Assignment:
Starting at the first line of the entries below, output every line exactly, up to and including the line with "Switch to the 來源瀏覽器 tab".

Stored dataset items
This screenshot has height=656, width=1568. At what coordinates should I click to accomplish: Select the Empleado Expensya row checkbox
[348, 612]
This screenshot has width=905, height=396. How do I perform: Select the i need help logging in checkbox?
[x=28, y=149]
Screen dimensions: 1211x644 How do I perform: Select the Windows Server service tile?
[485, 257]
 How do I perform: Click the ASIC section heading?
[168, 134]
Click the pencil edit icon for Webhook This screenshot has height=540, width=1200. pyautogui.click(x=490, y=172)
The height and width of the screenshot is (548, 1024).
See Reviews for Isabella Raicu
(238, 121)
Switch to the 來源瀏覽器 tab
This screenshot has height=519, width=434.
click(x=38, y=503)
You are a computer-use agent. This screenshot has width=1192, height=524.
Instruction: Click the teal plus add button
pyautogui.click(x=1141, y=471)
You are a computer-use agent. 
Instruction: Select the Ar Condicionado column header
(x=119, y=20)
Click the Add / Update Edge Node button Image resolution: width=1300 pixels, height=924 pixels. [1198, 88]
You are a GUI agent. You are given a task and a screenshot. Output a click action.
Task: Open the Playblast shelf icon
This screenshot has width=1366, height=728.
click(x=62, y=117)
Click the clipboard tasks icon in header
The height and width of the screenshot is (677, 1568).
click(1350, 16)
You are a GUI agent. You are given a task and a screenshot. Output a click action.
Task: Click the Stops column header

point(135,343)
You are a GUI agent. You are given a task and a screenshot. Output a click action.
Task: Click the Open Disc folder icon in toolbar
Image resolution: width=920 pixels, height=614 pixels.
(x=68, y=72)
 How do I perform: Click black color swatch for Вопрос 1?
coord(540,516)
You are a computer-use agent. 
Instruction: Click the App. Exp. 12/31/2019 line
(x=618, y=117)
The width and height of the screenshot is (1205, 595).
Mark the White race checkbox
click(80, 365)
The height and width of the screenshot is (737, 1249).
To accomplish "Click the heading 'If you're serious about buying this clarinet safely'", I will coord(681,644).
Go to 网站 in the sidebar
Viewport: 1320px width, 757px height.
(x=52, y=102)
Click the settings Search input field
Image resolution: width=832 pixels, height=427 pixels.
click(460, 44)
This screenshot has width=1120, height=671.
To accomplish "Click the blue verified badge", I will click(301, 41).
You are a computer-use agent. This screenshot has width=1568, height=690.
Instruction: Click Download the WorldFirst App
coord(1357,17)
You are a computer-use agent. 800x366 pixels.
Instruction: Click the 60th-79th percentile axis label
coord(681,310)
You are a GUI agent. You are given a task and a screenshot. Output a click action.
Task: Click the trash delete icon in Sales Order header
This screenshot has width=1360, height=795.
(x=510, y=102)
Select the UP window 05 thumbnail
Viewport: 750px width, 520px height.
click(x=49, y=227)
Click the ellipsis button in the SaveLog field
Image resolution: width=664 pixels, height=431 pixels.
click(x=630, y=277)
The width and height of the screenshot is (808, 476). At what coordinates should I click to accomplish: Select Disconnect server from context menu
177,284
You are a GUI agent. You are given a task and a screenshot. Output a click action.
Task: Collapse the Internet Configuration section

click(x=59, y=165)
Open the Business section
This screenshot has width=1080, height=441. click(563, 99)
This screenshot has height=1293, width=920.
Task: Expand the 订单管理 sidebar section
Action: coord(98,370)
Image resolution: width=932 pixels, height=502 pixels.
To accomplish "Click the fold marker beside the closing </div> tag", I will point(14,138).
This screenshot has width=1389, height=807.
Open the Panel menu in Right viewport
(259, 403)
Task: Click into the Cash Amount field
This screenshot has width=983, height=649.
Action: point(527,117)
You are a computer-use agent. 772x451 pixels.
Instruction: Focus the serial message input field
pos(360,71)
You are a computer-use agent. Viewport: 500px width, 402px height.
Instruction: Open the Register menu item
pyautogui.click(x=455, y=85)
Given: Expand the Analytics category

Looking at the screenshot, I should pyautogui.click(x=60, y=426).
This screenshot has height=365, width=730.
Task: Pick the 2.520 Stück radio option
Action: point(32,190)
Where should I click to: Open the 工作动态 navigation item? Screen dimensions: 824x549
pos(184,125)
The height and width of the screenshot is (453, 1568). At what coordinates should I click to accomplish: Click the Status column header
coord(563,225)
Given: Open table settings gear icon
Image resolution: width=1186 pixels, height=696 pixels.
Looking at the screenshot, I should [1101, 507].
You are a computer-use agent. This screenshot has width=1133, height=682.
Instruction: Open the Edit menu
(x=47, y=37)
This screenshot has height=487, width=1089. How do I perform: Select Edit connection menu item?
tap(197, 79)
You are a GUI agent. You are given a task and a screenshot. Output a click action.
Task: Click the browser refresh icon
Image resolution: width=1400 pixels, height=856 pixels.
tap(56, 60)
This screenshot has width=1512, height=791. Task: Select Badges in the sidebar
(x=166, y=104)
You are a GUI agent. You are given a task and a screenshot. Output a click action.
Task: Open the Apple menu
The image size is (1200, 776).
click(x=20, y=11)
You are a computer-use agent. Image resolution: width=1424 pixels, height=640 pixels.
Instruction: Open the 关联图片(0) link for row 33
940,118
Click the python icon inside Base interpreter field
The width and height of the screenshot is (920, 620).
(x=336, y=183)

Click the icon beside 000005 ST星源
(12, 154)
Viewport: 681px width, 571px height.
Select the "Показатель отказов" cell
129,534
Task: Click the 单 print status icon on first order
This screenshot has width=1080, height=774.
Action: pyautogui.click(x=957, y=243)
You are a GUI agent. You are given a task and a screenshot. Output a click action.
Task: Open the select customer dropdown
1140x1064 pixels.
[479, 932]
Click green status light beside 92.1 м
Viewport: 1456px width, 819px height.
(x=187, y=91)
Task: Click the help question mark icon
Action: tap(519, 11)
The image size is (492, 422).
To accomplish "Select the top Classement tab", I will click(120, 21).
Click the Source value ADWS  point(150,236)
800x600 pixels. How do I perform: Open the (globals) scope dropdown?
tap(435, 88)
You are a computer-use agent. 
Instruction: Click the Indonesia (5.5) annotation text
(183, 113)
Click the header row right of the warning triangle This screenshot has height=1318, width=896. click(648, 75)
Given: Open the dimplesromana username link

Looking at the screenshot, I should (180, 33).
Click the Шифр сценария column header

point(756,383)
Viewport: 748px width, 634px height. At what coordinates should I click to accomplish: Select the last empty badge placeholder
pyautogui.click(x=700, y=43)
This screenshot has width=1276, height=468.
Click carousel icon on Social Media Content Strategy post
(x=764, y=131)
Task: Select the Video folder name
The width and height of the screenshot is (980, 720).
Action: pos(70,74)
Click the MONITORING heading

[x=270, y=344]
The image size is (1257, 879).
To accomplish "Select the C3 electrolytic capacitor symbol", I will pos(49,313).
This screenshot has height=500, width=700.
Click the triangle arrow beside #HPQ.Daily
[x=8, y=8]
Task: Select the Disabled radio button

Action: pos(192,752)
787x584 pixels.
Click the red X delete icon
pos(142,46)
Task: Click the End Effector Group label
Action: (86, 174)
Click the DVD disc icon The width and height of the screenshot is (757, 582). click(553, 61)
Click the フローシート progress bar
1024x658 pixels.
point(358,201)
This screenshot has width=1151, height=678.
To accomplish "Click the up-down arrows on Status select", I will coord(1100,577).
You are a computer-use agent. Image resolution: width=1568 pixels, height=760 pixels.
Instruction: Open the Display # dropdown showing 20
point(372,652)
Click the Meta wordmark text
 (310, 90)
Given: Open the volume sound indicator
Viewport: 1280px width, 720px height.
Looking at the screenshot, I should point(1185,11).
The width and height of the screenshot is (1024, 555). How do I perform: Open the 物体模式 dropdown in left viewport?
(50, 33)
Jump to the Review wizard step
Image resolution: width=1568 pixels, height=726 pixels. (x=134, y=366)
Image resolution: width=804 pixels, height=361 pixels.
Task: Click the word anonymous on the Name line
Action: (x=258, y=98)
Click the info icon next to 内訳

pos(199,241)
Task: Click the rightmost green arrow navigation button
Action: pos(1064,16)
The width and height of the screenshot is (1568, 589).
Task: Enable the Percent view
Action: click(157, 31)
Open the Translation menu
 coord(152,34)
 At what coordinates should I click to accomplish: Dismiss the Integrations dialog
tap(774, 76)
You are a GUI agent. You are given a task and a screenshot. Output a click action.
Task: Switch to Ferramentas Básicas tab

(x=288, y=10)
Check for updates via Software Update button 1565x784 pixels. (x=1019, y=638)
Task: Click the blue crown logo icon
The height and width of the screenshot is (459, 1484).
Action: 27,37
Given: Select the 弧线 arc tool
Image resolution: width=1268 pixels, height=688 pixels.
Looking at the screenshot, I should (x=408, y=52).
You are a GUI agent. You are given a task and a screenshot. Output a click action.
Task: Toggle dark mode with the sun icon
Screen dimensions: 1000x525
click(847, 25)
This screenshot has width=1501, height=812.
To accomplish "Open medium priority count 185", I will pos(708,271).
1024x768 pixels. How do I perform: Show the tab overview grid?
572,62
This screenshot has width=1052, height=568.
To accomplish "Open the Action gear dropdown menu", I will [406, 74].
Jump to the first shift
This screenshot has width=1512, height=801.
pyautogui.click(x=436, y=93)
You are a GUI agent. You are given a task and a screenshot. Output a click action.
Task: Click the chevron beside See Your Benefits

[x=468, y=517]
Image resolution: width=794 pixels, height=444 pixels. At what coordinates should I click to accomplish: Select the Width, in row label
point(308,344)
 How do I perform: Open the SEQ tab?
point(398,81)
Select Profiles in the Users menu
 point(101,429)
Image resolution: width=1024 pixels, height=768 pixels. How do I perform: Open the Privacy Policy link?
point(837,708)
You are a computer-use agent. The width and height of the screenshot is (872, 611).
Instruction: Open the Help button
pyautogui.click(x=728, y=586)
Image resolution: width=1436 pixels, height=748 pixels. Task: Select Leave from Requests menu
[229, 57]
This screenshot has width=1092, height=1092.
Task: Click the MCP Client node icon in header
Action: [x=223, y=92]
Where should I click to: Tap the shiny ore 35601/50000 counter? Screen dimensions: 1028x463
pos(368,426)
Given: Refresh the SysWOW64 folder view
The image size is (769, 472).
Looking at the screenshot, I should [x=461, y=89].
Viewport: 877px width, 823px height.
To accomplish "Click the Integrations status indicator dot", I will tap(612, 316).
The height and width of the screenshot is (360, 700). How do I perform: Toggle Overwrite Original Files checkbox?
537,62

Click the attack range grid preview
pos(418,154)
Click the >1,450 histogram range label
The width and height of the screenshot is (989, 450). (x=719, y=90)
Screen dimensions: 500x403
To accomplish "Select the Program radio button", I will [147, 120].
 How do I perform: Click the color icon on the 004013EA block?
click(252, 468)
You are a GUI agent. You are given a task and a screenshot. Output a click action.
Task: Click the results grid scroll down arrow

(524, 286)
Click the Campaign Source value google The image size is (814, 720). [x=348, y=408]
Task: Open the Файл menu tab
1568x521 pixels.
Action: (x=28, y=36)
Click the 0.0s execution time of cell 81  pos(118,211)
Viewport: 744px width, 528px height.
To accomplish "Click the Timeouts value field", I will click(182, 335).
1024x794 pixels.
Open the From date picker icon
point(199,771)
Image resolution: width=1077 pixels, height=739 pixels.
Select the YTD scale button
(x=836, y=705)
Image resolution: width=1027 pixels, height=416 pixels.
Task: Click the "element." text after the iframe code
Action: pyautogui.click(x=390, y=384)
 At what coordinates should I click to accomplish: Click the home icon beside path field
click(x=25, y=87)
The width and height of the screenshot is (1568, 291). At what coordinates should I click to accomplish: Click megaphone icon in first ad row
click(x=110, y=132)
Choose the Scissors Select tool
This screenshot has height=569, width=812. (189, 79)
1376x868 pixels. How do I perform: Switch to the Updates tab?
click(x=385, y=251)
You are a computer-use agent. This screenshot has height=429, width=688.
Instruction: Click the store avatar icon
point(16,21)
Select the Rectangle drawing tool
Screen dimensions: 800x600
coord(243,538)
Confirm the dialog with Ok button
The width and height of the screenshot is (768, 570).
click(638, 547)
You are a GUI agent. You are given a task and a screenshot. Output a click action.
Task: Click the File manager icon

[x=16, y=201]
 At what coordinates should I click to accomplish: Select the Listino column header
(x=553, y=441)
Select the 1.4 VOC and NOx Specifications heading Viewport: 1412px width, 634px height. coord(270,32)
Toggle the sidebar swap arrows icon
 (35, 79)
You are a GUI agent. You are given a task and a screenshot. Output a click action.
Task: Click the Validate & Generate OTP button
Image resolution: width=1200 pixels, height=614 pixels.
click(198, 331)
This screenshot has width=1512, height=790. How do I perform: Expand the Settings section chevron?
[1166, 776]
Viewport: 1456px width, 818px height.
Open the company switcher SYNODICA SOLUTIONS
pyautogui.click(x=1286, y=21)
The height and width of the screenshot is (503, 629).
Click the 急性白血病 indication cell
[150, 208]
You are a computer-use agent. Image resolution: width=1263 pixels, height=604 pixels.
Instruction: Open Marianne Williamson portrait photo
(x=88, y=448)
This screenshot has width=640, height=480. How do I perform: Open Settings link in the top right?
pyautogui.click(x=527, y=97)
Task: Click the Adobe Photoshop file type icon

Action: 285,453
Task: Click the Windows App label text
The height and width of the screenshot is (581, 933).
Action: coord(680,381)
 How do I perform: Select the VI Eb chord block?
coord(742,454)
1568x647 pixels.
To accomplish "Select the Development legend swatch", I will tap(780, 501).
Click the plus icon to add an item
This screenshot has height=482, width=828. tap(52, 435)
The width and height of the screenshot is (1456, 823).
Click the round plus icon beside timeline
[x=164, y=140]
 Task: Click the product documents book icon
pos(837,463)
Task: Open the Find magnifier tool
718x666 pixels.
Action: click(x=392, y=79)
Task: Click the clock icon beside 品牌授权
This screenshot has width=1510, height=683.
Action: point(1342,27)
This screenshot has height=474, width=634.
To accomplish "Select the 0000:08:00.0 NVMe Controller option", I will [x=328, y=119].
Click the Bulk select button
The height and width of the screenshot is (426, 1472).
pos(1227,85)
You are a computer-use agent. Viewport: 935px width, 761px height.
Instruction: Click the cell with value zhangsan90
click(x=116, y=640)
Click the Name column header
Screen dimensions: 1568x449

Written answer:
This screenshot has height=656, width=1568. At what coordinates should I click to accomplish: Select the Empleado Expensya row checkbox
[348, 612]
This screenshot has width=905, height=396. How do I perform: Select the i need help logging in checkbox?
[x=28, y=149]
Screen dimensions: 1211x644 How do I perform: Select the Windows Server service tile?
[485, 257]
 How do I perform: Click the ASIC section heading?
[168, 134]
Click the pencil edit icon for Webhook This screenshot has height=540, width=1200. pyautogui.click(x=490, y=172)
The height and width of the screenshot is (548, 1024).
See Reviews for Isabella Raicu
(238, 121)
Switch to the 來源瀏覽器 tab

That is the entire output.